Monday, July 27, 2009

My heart is so full tonight as I am just thinking about all of the things that I would like to blog about. Where do I even begin? I guess that I will start by saying how grateful I feel to be living in Tennessee. You all know how I felt about moving to Tennessee. I pictured our family moving maybe a few states away from Utah, never in a million years did I imagine us moving clear across the country. When Kevin applied for residency programs, he considered my feelings greatly and wanted to move to only the places where I felt comfortable living. I felt great about the programs he had chosen all except for one residency program which was in Nashville, Tennessee. Now you have to realize how the residency program works. It's not like you just decide where you want to do your residency and then magically that's where you get to go. If only it were that easy. Here's how it works. As a student you submit your top picks for residency programs which are sent to a central computer. At the same time, residency programs throughout the country submit their own lists, ranking candidates based on grades, interviews and recommendations. This computer system then spits out the name of the residency program that you will be going to. Here's where it gets a little interesting. Since Kevin knew how much I didn't want to come to Tennessee, he lowered Vanderbilt on his list, meaning that there would be a much lower chance that we would move out here. Apparently, his ranking didn't mean much because we still ended up here. Coincidence? Maybe? If the ranking worked the way it should have, we would be doing our residency at a completely different program, it shouldn't have worked out that we matched at Vanderbilt. There's just no way around it.

I am getting used to living in the south, life seems to be moving along when BAM I am hit with some more big news. As if having twins, frozen pipes, and a house flood aren't enough to deal with all in a years time. My tumor is back, and in a year it has almost doubled in size. I head to Vanderbilt, consult with a Neurosurgeon who informs me that I am in the best hands possible. I think to myself, "sure, that's what they all say." After failing medication therapy, I decide that my only choice is to go through yet another brain surgery. Surgery is done, and I feel beyond amazing. How could this be? When I had the first surgery it took months for me to feel like I could do even the simplest task. I had to take pain pills for several weeks, and couldn't tell you who came to visit, or what went on. The pain that I felt afterwards was horrendous. Of course I expected that this time around, things wouldn't be any different but they were different. I am a survivor yet again, I made it through and all went well. To top it all off, I find out that at Vanderbilt this is the biggest pituitary clinic in the world. We are talking 80 of these exact surgeries happen per month. Patients fly in from all over the world for the chance to be operated at Vanderbilt. Let me ask you, " Do you think that this is a coincidence that we ended up here?" I think not.

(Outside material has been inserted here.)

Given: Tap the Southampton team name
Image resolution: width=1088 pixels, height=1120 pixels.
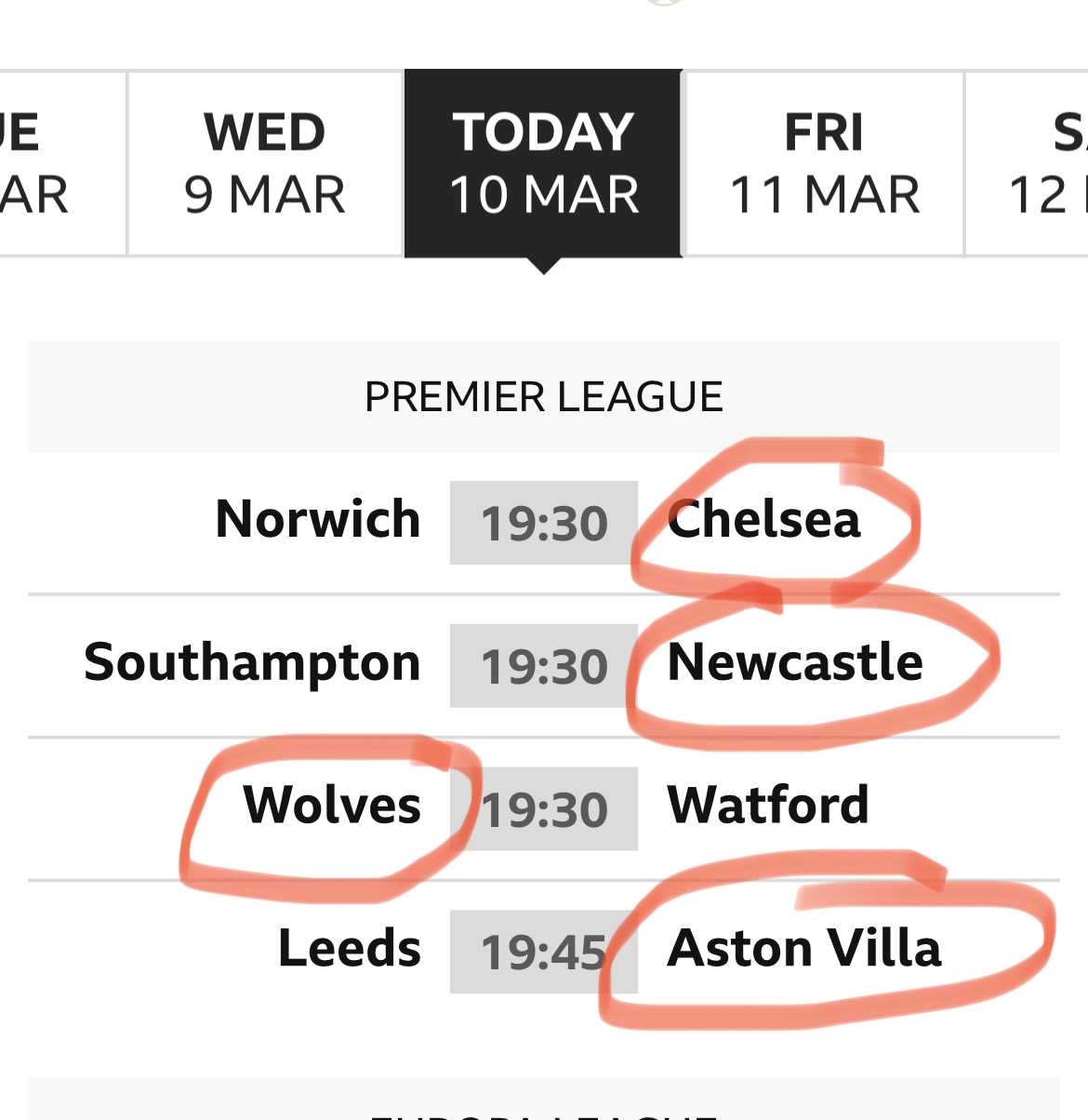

I am not a believer that things happen merely just by chance. I believe that all things happen for a reason. There is no way that moving out here happened coincidentally. Even when we moved out here, my Mom would always tell me that maybe the reason why we were headed here was for my health. I strongly believe that my health is one of many reasons why we ended up here.

Many wonderful experiences have happened to me throughout this complicated medical journey, and I don't need to share with you every single detail but overall miracles were performed. There is no other explanation plain and simple.

I also received my hospital bill and can you believe that for one day in the hospital, my bill came to $37,000.00. This was only the bill for the inpatient hospital services, and this does not include any of the professional fees. Even with our insurance coverage we would still have to pay 10% of this bill, but like I mentioned before. Miracles keep happening over and over again. For this entire hospital stay, we will be paying NOTHING! Vanderbilt has been so good to us, and I can't express my thanks enough to such an incredible hospital who is so equipped to handle any situation at any given time. Again, I ask you. "Coincidence?" to which I reply, "not a chance"

Thank you again for your outpouring of love and support, I feel great, and know that I will continue to heal each day. With much love sent to all of you!

2 comments:

Diana Sims said...

Life is amazing, isn't it? With trials come great blessings!

The Cobells said...

WOW, that is so cool. I'm glad everything is going well. I need to call you back. I think the las time I called my kids were ripping my car apart.